Considering the low retrieval rates of inferior vena cava (IVC) filters, complications associated with their use and lack of randomized controlled trials to show their efficacy in different subsets of patients, it is important to involve an interprofessional team consisting of an interventional radiologist, vascular surgeon, hospitalists, primary care providers, interventional cardiologist, hematologists, nurse practitioners and nurses to develop protocols that can result in improved retrieval rates and better patient selection for IVC filter placement.
Patient education by nurses and physicians before the procedure, implementation of protocols, and post-procedure follow-up with a hematologist have all shown to improve the retrieval rate for IVC filters significantly. [Level IV] Nurses should also be alert and aware of potential signs of adverse events, so they can intervene and inform the surgeon, preventing negative outcomes. Pharmacists will weigh in on anti-coagulant therapy, making dose adjustments, and performing a medication reconciliation to ensure there are no issues that can affect the IVC filter therapy.

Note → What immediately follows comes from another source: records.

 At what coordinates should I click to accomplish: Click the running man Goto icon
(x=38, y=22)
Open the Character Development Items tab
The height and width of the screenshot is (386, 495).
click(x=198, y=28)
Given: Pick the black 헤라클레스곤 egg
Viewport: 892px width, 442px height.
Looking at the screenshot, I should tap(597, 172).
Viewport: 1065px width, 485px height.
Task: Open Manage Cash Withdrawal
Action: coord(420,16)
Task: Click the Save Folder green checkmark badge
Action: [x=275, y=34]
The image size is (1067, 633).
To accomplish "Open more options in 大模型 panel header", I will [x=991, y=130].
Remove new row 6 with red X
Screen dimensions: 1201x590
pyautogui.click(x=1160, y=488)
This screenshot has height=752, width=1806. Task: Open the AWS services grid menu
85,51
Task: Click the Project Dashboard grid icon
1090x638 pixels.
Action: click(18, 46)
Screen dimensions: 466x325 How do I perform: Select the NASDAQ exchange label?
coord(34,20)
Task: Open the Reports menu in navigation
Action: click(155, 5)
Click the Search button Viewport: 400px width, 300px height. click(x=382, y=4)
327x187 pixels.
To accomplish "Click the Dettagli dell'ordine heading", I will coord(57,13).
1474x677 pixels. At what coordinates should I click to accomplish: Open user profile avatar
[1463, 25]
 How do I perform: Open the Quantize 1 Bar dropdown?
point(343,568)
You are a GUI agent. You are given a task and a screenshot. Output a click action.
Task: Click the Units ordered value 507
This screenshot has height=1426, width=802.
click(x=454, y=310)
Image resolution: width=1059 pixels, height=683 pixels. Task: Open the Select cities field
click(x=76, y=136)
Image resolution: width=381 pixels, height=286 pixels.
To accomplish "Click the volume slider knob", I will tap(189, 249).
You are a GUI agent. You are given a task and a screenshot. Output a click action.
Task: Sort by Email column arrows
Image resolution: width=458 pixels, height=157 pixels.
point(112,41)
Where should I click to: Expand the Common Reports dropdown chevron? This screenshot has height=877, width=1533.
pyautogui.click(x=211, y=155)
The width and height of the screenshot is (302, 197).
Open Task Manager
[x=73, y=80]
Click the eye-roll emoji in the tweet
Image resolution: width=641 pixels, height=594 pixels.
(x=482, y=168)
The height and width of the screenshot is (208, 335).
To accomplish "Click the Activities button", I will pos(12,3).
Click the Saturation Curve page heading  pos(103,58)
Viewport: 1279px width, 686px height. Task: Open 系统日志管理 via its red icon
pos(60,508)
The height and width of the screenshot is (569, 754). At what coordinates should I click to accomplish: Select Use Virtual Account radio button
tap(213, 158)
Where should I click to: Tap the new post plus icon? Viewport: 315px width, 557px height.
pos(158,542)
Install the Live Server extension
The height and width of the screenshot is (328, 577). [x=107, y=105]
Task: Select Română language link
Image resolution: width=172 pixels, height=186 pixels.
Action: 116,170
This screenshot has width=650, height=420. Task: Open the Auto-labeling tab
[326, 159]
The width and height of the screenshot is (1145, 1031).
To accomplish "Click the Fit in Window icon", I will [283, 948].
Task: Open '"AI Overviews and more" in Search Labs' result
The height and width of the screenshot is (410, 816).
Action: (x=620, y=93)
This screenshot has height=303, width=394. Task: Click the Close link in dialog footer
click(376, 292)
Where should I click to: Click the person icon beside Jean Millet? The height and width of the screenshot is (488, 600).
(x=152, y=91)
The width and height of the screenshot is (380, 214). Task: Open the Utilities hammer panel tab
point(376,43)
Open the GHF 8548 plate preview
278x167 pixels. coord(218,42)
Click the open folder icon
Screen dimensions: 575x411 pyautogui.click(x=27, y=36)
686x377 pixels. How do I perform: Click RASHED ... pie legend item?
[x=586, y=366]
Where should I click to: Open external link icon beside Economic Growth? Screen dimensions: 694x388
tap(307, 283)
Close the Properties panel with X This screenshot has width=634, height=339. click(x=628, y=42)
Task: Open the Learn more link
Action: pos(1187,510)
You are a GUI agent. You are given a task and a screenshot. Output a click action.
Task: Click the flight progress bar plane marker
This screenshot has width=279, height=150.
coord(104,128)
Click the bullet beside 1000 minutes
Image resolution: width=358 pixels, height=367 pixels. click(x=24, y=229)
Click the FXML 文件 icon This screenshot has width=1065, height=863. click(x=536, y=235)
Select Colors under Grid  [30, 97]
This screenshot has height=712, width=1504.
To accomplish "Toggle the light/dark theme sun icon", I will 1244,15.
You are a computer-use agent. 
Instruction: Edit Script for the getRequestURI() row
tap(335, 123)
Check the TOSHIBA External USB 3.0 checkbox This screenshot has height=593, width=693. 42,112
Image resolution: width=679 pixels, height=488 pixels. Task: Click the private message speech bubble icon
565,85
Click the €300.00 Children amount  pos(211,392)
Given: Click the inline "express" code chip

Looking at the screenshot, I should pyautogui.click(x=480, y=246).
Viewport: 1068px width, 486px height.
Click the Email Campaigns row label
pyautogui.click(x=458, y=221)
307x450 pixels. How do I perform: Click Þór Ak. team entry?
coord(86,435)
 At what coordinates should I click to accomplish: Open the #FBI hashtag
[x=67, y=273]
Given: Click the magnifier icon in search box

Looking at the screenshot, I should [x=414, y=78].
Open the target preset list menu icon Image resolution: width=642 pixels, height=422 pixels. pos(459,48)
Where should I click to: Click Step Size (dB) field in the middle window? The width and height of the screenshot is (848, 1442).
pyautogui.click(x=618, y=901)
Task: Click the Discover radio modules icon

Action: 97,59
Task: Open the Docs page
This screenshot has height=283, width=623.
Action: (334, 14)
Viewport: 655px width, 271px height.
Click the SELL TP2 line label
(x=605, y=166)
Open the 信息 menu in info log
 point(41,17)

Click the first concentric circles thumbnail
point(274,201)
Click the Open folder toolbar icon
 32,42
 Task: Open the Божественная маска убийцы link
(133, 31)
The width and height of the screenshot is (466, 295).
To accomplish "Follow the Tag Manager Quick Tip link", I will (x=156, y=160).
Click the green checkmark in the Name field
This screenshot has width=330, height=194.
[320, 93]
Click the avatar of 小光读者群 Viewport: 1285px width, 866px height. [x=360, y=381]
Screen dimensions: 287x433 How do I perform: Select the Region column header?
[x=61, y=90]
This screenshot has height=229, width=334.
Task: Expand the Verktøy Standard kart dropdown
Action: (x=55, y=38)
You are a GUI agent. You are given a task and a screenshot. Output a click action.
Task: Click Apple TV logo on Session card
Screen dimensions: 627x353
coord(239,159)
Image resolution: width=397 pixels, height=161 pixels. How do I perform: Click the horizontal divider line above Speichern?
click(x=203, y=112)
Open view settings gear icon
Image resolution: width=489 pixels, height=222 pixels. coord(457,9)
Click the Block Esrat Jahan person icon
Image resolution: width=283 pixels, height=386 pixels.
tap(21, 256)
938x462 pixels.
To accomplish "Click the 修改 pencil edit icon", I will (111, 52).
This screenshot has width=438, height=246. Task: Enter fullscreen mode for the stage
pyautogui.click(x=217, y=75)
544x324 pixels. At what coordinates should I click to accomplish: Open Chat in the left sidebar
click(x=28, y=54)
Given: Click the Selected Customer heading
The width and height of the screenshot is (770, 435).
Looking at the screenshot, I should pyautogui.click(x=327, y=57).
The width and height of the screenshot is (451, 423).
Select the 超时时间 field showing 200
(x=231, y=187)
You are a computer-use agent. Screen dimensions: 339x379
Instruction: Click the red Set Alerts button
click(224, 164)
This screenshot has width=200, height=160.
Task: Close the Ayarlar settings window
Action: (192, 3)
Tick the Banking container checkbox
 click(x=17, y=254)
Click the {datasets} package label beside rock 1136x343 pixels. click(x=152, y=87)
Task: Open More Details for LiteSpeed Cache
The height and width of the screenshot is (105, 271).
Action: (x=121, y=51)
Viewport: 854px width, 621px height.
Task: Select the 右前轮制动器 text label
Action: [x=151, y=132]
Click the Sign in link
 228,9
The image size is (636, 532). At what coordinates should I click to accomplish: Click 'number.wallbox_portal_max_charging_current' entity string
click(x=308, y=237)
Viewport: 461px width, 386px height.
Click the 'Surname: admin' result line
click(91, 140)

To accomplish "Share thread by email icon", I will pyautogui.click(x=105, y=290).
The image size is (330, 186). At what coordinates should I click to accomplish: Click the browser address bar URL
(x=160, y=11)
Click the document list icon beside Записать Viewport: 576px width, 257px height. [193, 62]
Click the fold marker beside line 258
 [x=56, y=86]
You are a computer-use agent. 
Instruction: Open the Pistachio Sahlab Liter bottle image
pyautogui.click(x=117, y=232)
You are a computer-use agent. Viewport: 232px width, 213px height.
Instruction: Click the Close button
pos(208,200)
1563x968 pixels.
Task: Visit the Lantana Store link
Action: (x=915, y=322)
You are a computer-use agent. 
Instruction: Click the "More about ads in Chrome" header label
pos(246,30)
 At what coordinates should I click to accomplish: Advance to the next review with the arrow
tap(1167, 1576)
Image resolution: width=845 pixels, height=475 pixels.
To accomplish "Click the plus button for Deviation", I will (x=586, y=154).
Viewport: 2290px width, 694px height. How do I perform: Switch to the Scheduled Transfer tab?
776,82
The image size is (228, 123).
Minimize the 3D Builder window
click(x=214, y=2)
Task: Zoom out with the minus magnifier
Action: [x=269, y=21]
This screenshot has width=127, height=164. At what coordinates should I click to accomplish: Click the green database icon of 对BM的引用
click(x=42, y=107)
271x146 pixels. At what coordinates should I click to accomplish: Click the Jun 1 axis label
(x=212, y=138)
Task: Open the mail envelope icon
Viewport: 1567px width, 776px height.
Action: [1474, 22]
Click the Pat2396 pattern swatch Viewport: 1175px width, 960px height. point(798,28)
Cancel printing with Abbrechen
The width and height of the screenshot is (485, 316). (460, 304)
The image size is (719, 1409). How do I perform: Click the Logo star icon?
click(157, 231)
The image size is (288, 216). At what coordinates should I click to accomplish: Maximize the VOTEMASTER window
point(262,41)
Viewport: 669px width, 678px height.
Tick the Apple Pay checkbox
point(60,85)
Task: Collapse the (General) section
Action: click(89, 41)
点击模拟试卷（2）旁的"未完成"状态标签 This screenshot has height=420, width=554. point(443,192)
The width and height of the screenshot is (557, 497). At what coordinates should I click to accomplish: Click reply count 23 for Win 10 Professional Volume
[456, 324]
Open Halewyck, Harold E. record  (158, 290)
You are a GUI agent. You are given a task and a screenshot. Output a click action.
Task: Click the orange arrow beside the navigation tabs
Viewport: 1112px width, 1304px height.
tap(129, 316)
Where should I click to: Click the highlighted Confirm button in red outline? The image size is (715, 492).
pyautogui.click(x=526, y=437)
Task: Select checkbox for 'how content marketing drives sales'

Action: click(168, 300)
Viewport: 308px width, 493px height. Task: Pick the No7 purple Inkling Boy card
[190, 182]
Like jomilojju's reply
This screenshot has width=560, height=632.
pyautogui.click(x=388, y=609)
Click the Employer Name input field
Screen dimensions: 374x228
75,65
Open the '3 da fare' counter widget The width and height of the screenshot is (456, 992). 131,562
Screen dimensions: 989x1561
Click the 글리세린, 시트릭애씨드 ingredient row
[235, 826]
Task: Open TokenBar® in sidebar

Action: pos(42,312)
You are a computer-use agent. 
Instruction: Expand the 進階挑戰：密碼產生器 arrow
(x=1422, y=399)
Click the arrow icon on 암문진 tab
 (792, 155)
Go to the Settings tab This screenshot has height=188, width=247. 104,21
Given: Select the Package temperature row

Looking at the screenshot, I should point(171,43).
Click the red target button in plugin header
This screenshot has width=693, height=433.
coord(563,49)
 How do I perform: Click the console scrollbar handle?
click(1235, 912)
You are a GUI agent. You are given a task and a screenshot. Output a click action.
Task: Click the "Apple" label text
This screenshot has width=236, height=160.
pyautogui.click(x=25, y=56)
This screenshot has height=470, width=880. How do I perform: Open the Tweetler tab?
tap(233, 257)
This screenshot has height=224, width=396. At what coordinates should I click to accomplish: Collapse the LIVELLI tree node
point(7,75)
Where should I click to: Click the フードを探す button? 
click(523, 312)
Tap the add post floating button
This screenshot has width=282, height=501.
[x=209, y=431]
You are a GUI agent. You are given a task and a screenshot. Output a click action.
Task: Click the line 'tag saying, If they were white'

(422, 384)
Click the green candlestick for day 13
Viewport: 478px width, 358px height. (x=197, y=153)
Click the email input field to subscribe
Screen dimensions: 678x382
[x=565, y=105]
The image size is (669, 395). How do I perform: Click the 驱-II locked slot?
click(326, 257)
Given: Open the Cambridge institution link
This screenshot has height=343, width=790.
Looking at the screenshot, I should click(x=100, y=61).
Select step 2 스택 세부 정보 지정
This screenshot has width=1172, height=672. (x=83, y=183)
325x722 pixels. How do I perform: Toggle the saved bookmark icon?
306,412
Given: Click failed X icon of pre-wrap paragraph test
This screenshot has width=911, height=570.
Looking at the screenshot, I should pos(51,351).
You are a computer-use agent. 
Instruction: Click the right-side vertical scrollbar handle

Effective communication between hospitalists, primary care providers, nurses, and interventional radiologists has the potential for decreasing unnecessary filter insertion and improving retrieval rates, especially in situations of prophylactic use. A thorough history by the hospitalists and primary care providers can help in making a better decision regarding IVC filter insertion. IVC filters have not shown any mortality benefit over anticoagulation alone. They have shown some advantage in preventing pulmonary embolism recurrence but at the expense of significantly increased risk of deep vein thrombosis recurrence. [Level II]
All of the above highlights the need for interprofessional team coordination between all disciplines when considering IVC filters in the management of a patient; this will result in improved outcomes. [Level V]
During the pre-procedure time, patient education by the nurses has shown to improve follow-up and IVC filter retrieval rates. Nurses can play a vital part in the formation of a structured program for effective and timely removal of the inferior vena cava (IVC) filters. They can maintain a comprehensive chart and call patients for follow-up. 
Nurses should have a strong fundamental knowledge of complications related to inferior vena cava (IVC) filter use. Close monitoring for the development of complications can decrease both morbidity and mortality in patients.